7

This question addresses the first pass of ddrescue on the device to be rescued.

I had to rescue a 1.5TB hard disk.

The command I used is:

# ddrescue /dev/sdc1 my-part-img my-part-map

When the rescue is started (with no optional parameters) on a good area of the disk, the read rate ("current rate") stays around 18 MB/s.

It occasionally slows a bit, but then comes back to this speed.

However, when it encounters a bad area of the disk, it may slow down significantly, and then it never comes back to the 18 MB/s, but stays around 3 MB/s, even after reading 50 GB of good disk with no problem.

The strange part is that, when it is currently scanning a good disk area at 3 MB/s, if I stop ddrescue and restart it, it restarts at the higher reading rate of 18 MB/s. I actually saved about 2 days by stopping and restarting ddrescue when it was going at 3 MB/s, which I had to do 8 times to finish the first pass.

My question is: why is it that ddrescue will not try to go back to the highest speed on its own. Given the policy, explicitly stated in the documentation, of doing first and fast the easy areas, that is what should be done, and the behavior I observed seems to me to be a bug.

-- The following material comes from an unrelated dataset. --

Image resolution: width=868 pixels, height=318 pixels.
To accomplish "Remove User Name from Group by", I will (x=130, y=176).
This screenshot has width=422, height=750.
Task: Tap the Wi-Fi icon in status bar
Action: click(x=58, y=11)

I have been wondering whether this can be dealt with with the option -a or --min-read-rate=… but the manual is so terse that I was not sure. Besides, I do not understand on what basis one should choose a read rate for this option. Should it be the above 18 MB/s?

Still, even with an option to specify it, I am surprised this is not done by default.

Meta note

Two users have voted to close the question for being primarily opinion based.

I would appreciate knowing in what sense it is?

I describe with some numerical precision the behavior of an important piece of software on an actual example, showing clearly that it does not meet a major design objective stated in its documentation (doing the easy parts as quickly as possible), and that very simple reasoning could improve that.

The software is well know, from a very trusted source, with precise algorithms, and I expect that most defects were weeded out long ago. So I am asking experts for a possible known reason for this unexpected behavior, not being an expert myself on this issue.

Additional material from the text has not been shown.